Toyota and Honda have well-funded programs to build humanoid assistance robots. Trading company Sumitomo and Fuji Heavy Industries, which makes cars under the Subaru brand, are trying to sell cleaning robots. And Panasonic is launching a robotic drug dispensary in Japan this year and sees robotics as an attractive future market.
“The development of robots as a business is going to make considerable progress,” said Fumio Ohtsubo, president of Panasonic, in a recent interview with FT.com. “The characteristic precision and attention to detail of Japanese people and companies will be well suited to developing safe robots.”
Cyberdyne differs in that it is building not a free-standing robot but an exoskeleton, which attaches to and amplifies the human body.
Hal – which at Cyberdyne stands for hybrid assisted limb – is a series of white plastic plates, with a motor at each joint such as the hip and elbow, which strap on to the outside of the arms and legs to provide additional power. “Basically, you can pick up something weighing 40kg like this,” says Mitsuhiro Sakamoto, Cyberdyne’s chief operating officer, taking his pen from the desk.
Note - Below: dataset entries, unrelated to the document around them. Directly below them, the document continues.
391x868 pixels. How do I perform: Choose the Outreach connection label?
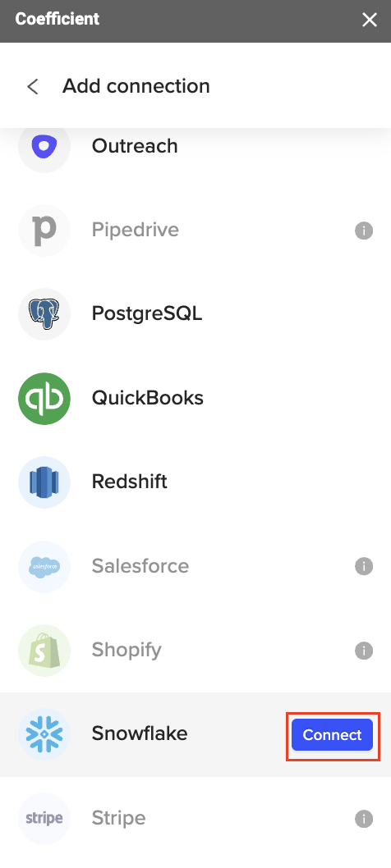pos(135,146)
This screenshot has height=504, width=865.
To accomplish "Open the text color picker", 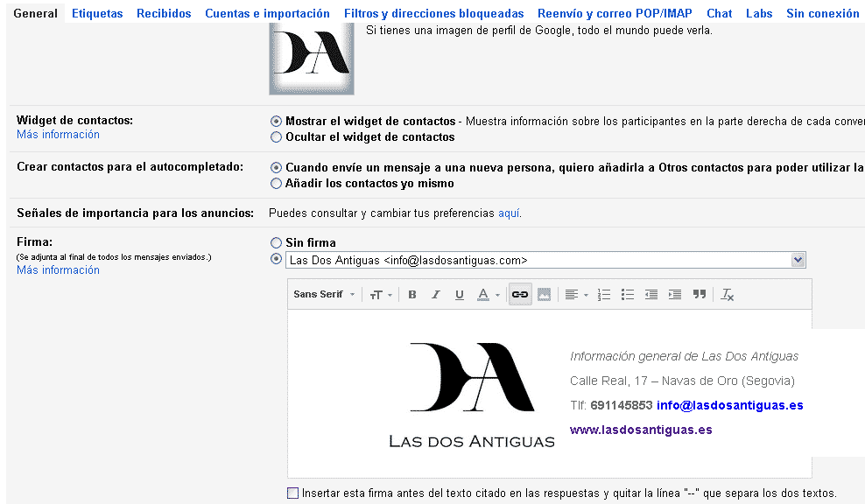I will (x=487, y=295).
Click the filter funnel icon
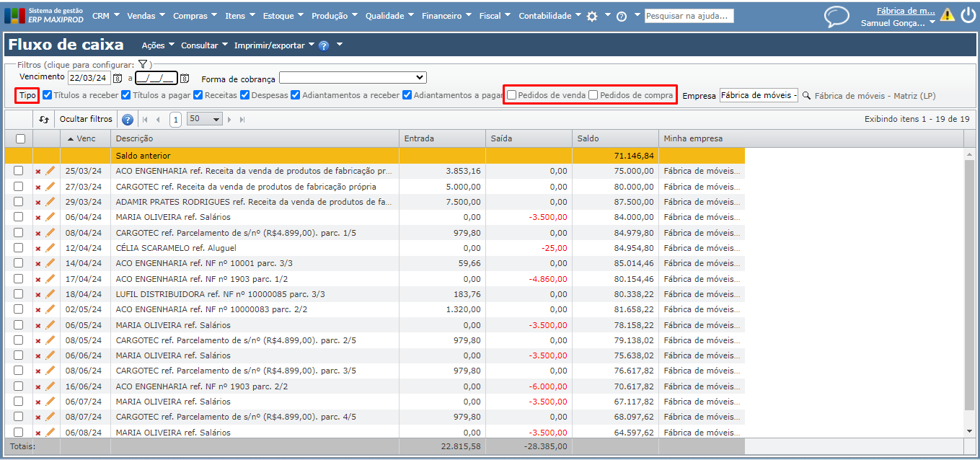This screenshot has width=980, height=460. click(x=143, y=65)
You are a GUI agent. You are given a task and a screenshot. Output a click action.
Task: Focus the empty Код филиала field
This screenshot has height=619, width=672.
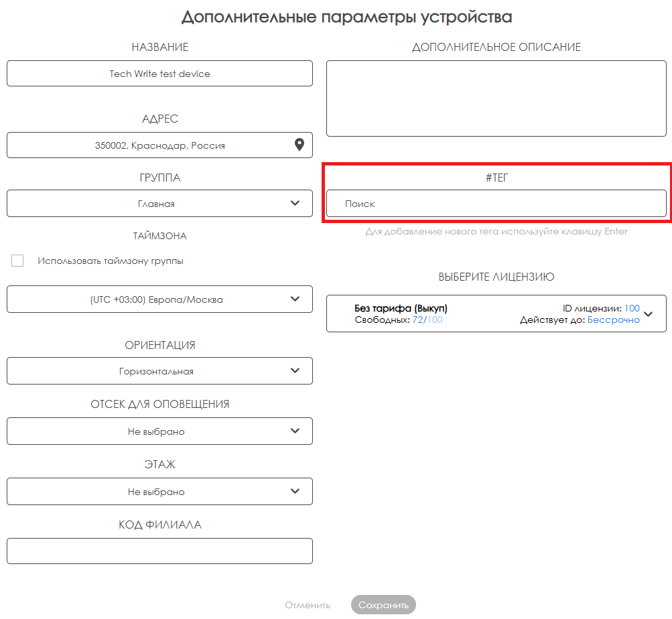[x=159, y=551]
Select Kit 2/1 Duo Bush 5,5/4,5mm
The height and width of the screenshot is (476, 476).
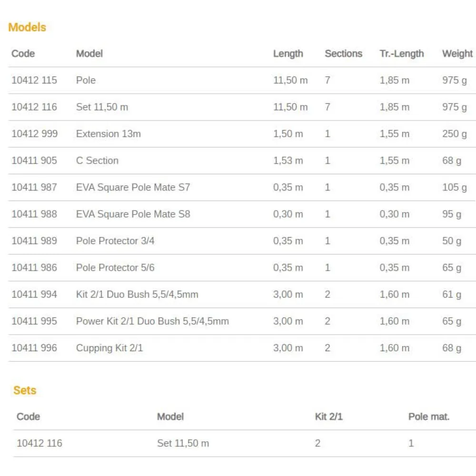coord(137,294)
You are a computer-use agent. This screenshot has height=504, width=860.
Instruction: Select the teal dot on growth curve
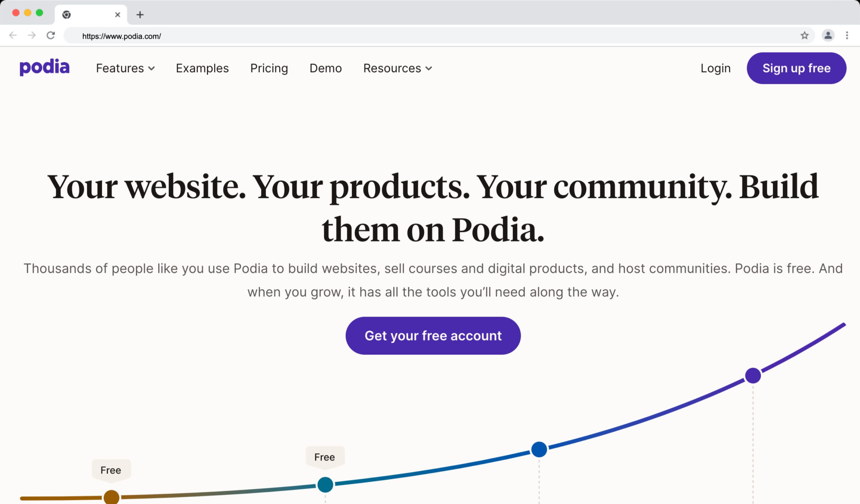(x=325, y=485)
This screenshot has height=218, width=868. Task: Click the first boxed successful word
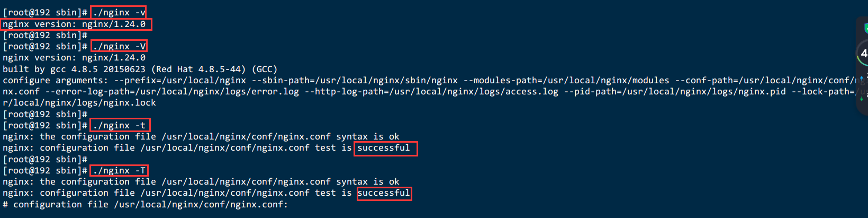385,148
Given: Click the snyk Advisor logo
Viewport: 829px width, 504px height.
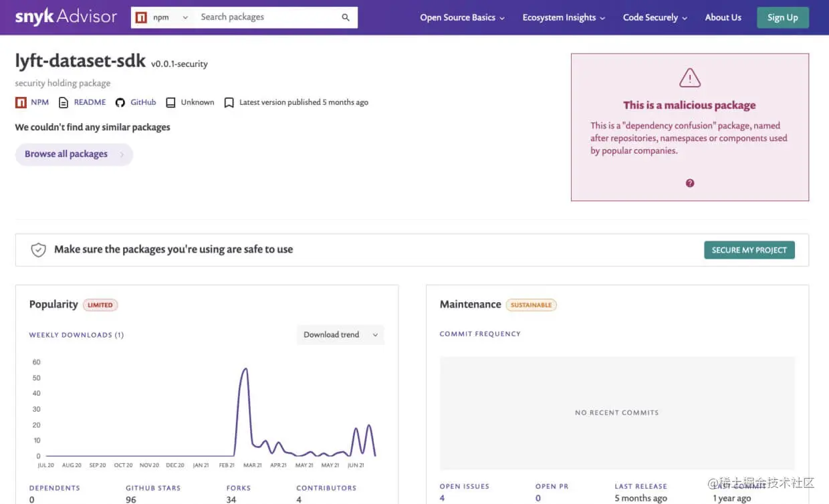Looking at the screenshot, I should (65, 17).
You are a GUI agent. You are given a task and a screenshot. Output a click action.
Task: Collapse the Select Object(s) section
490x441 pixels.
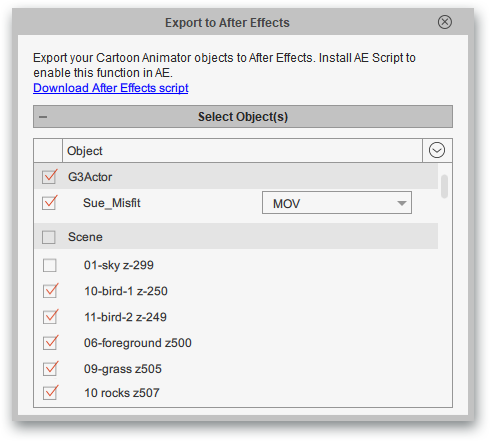pyautogui.click(x=243, y=117)
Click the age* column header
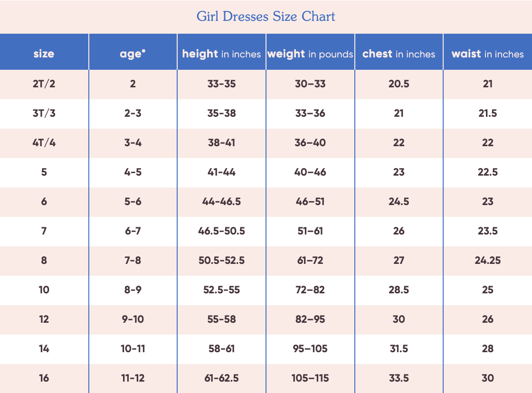 [x=133, y=54]
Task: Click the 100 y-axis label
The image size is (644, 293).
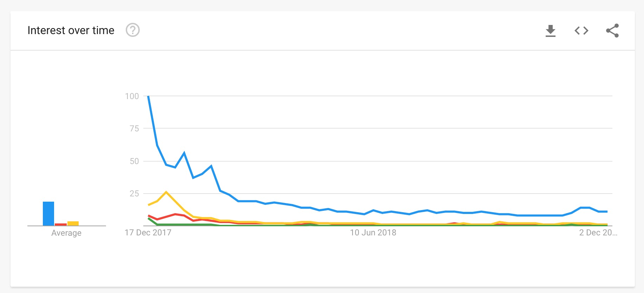Action: click(x=132, y=96)
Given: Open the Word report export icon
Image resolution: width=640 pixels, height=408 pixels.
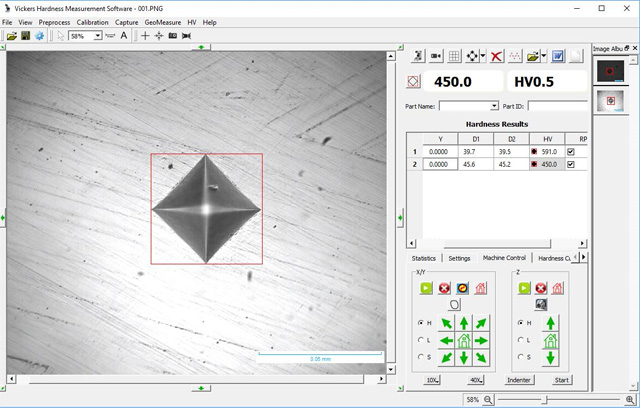Looking at the screenshot, I should pyautogui.click(x=558, y=57).
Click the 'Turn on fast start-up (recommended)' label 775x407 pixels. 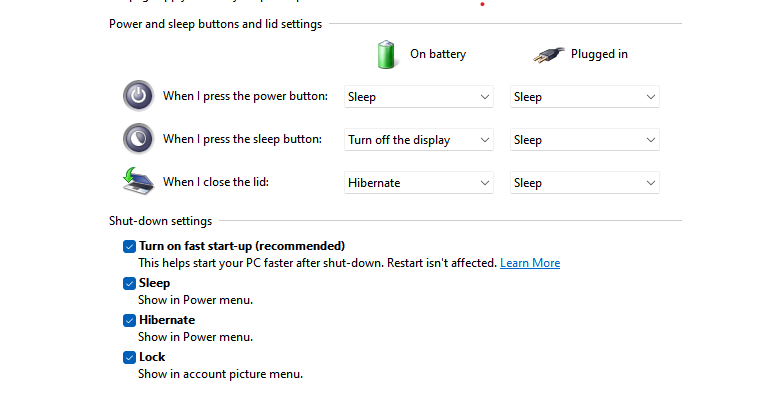pyautogui.click(x=242, y=246)
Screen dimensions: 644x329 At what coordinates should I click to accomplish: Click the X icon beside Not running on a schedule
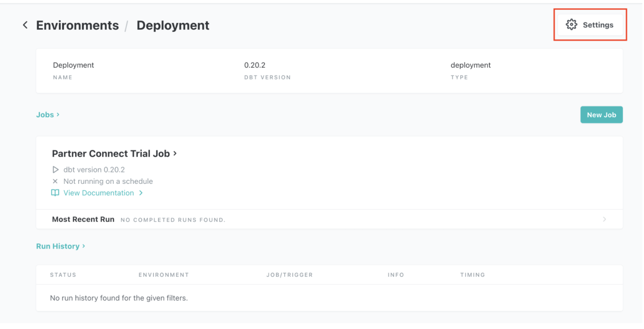(x=55, y=181)
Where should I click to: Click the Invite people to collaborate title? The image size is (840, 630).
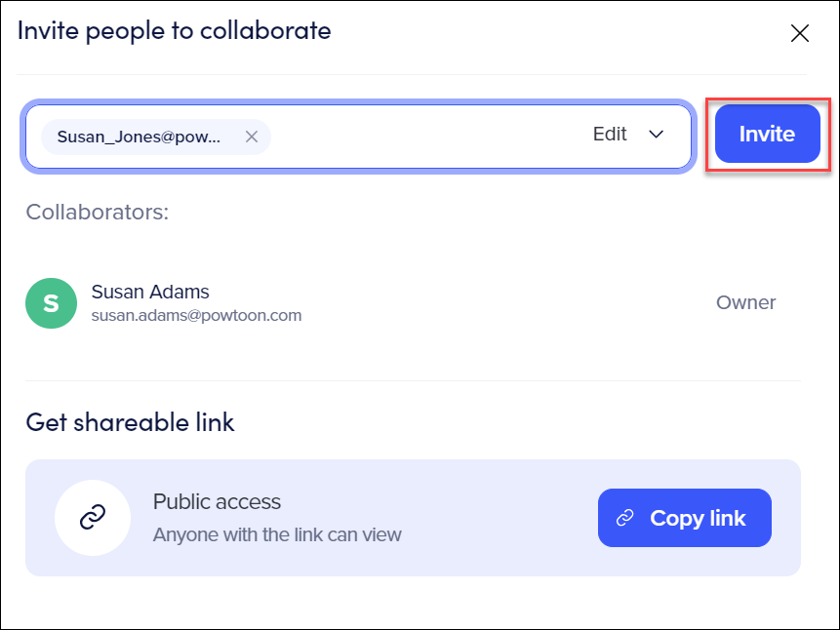pyautogui.click(x=175, y=31)
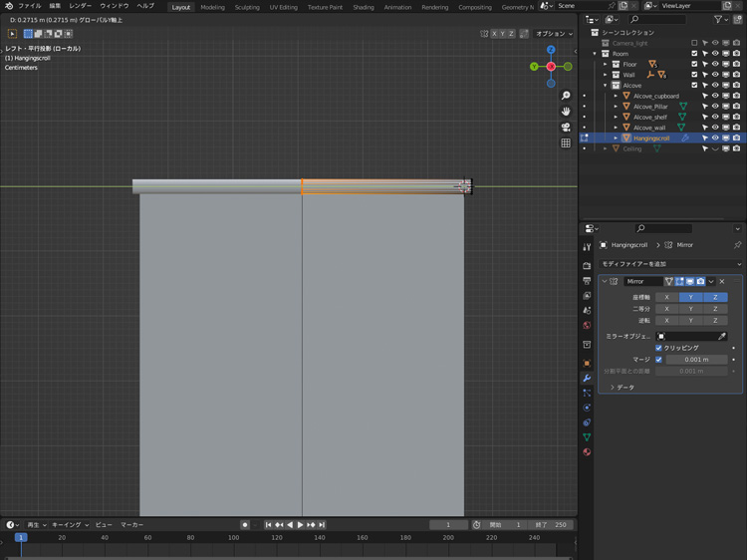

That is only the physical part of the HAL, however. “Our core technology is to detect bioelectric signals and then co-ordinate that with the movement of the suit,” Mr Sakamoto says. Through sensors attached to the skin, Hal detects and interprets electrical signals from the brain telling the arm or leg to move, and activates the exoskeleton simultaneously.
Cyberdyne is aiming for three main areas of application, Mr Sakamoto says. First, in rehabilitation, where a Hal suit or limb can help someone who is recovering after an accident to walk. Second, in helping those who cannot walk to do so, including the possibility of completely artificial limbs that detect weak electrical signals from elsewhere in the body. The third application is in support for heavy work, such as moving patients between beds in a nursing home. Mr Sakamoto showed video of elderly patients using Hal to walk – somewhat jerkily – and the FT was able to move a robot forearm by means of a sensor attached to the skin.
Hal went into commercial use last month, although the technology is still far from perfect. The average price is Y170,000 ($1,750) a month for a five-year rental. A single limb costs Y150,000, while a full “passenger suit” is Y220,000. Hal is being used in three hospitals in Japan, Mr Sakamoto says, and Cyberdyne is working with a partner in Denmark to bring the product to Europe. If the company turns a profit next year, as Mr Sakamoto hopes, that will have been made possible by the extensive research and development grants it receives from the Japanese government.
Four rounds of venture capital have raised Y4bn to fund commercial development. Daiwa House has been the biggest external investor.
Prof Sankai retains 90 per cent voting control, however, because of his determination to see that Hal is never used in its obvious military applications. If Hal fulfils its promise, Japan will be a nation of pensioners in powered suits hurling boulders like snowballs. Let us hope they never hear the words of Hal in 2001, when they go to open the front door: “I’m sorry, Dave, I’m afraid I can’t do that.”